Beschrijving opdracht. Schrijf uit de getoonde tekst het stuk van "De Raad heeft" tot en met "in te dienen." letterlijk over.

Het onderzoek ter zitting heeft plaatsgevonden op 19 augustus 2020. Appellant is verschenen, bijgestaan door mr. In de Braekt. Het Uwv heeft zich laten vertegenwoordigen door M.P.W.M. Wiertz.
De Raad heeft het onderzoek heropend en een deskundige benoemd. De deskundige heeft op 25 mei 2021 een rapport uitgebracht.
Het Uwv heeft op 18 augustus 2021 een gewijzigde beslissing op bezwaar genomen.
Bij brief van 7 september 2021 heeft mr. In de Braekt namens appellant het hoger beroep ingetrokken en aan de Raad verzocht het Uwv te veroordelen in de proceskosten.
Het Uwv heeft gebruikgemaakt van de gelegenheid een verweerschrift in te dienen.

Materiaal.
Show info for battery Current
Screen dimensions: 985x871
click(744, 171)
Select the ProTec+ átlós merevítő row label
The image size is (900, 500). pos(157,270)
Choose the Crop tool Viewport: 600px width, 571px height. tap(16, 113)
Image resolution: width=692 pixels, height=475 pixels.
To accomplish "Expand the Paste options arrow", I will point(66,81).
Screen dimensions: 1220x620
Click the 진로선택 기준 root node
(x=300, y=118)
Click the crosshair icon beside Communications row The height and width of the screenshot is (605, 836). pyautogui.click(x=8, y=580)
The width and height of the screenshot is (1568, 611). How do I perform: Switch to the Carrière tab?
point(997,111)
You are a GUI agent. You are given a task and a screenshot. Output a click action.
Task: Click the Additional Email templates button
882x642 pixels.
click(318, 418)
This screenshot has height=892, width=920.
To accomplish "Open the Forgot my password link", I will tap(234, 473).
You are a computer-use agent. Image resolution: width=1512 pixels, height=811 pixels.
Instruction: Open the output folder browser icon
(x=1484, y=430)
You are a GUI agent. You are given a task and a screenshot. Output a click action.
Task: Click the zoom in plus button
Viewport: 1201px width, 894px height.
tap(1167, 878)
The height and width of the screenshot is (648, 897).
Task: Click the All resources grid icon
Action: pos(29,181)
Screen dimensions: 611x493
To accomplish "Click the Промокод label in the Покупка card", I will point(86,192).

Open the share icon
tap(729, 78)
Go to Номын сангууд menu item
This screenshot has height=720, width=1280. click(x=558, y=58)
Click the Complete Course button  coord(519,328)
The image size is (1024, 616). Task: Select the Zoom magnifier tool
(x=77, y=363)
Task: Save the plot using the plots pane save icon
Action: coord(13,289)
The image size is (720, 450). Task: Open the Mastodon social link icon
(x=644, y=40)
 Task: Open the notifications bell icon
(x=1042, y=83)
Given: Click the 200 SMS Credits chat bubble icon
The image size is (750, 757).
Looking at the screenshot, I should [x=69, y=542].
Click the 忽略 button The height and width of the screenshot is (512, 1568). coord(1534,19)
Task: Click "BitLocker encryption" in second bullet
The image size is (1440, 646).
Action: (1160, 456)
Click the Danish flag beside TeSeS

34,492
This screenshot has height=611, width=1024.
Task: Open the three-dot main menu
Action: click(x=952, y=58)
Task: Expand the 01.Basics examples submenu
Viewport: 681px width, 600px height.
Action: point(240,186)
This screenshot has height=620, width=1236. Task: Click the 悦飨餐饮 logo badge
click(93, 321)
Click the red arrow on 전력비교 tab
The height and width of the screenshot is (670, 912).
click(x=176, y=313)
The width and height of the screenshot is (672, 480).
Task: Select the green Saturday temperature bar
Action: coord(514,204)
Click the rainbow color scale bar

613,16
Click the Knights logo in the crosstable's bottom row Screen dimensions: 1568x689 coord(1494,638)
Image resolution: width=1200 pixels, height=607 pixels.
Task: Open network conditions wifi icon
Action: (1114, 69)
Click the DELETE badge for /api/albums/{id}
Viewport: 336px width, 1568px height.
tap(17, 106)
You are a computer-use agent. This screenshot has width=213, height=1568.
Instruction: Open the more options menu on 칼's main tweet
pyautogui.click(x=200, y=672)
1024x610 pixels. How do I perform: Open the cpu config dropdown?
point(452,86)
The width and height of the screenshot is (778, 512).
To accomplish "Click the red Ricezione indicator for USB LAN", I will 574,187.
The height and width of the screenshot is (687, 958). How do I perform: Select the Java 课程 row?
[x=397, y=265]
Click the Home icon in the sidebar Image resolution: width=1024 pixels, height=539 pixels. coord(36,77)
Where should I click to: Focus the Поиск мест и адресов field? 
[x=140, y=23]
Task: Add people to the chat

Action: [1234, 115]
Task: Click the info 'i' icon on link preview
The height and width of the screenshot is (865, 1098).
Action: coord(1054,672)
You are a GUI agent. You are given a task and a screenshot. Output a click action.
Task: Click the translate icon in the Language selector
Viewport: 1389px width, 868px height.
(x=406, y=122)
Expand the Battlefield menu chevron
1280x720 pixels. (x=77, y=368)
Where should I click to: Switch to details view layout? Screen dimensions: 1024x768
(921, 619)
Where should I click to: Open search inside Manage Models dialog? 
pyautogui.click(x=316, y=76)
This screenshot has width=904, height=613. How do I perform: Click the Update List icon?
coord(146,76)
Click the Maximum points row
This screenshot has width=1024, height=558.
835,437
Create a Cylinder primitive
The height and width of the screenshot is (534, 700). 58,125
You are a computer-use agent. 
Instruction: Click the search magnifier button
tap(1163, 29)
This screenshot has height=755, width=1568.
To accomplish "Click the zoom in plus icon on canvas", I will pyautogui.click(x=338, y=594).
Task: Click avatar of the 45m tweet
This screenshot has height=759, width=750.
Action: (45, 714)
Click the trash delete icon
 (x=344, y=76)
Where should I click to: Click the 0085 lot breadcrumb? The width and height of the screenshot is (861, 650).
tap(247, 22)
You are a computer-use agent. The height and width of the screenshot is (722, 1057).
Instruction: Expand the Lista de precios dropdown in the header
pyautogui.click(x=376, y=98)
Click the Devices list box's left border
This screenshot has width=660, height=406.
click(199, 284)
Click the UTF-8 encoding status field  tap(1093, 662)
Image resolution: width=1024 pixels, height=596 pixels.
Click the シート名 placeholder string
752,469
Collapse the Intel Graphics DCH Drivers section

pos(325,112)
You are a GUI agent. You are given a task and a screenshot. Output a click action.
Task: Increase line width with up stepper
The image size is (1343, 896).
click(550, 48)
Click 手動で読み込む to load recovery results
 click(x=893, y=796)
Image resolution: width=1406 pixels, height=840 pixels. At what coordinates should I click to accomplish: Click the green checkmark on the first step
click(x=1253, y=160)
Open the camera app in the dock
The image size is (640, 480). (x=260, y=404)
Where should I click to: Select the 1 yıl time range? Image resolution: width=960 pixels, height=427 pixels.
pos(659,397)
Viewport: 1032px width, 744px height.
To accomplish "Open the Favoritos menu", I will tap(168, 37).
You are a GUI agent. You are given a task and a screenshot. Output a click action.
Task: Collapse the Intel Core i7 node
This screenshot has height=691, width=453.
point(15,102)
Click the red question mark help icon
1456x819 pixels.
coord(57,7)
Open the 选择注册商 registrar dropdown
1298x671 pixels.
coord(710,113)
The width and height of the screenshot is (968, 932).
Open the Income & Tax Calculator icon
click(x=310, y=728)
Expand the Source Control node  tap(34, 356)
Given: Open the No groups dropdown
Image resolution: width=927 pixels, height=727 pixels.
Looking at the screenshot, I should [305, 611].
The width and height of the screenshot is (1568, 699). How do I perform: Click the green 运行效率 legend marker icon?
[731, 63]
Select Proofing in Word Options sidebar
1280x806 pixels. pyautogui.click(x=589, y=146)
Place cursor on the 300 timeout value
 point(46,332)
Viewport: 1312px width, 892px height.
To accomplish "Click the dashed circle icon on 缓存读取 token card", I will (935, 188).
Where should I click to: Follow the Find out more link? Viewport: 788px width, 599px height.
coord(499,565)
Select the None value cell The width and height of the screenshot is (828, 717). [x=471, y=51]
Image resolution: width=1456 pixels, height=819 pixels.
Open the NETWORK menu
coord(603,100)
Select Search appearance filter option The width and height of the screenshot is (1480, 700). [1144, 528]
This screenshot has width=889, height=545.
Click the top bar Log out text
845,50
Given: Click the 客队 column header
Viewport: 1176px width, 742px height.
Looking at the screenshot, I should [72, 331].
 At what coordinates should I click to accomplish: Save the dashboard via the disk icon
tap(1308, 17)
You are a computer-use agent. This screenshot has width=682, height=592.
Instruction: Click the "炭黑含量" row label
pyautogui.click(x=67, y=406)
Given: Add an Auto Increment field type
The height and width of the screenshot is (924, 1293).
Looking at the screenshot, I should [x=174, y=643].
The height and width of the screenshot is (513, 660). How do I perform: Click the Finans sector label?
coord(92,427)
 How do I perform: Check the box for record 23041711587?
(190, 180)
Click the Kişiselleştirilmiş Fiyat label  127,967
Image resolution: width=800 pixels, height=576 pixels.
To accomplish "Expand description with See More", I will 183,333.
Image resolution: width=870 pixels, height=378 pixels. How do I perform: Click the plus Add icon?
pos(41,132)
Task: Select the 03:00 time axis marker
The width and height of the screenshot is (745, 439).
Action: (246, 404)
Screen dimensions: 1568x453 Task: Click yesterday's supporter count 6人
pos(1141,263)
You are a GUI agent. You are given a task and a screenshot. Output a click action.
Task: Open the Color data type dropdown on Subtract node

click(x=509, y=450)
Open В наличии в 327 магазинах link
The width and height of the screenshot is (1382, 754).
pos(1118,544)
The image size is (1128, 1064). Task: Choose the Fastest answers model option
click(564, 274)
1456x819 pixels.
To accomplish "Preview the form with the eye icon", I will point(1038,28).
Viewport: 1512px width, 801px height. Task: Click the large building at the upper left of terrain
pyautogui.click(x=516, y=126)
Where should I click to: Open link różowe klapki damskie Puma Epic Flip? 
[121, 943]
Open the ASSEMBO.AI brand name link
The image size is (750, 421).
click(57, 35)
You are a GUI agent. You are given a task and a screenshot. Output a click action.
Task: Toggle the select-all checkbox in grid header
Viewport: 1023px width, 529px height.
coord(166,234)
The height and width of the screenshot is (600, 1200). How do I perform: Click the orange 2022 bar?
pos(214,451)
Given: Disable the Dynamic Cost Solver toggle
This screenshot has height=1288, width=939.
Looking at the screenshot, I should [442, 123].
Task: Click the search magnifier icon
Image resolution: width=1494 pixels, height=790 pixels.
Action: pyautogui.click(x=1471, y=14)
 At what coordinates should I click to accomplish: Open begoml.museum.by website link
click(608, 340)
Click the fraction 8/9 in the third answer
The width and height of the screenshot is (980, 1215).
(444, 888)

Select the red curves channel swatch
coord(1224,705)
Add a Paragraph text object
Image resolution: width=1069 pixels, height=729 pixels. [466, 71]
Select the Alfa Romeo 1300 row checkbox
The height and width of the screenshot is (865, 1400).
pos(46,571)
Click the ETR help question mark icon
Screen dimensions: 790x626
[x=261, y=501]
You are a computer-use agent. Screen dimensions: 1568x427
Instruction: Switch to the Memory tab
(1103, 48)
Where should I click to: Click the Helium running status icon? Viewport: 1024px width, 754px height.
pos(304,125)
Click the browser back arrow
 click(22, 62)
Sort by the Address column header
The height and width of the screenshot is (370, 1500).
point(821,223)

Uitwerking.
De Raad heeft het onderzoek heropend en een deskundige benoemd. De deskundige heeft op 25 mei 2021 een rapport uitgebracht.
Het Uwv heeft op 18 augustus 2021 een gewijzigde beslissing op bezwaar genomen.
Bij brief van 7 september 2021 heeft mr. In de Braekt namens appellant het hoger beroep ingetrokken en aan de Raad verzocht het Uwv te veroordelen in de proceskosten.
Het Uwv heeft gebruikgemaakt van de gelegenheid een verweerschrift in te dienen.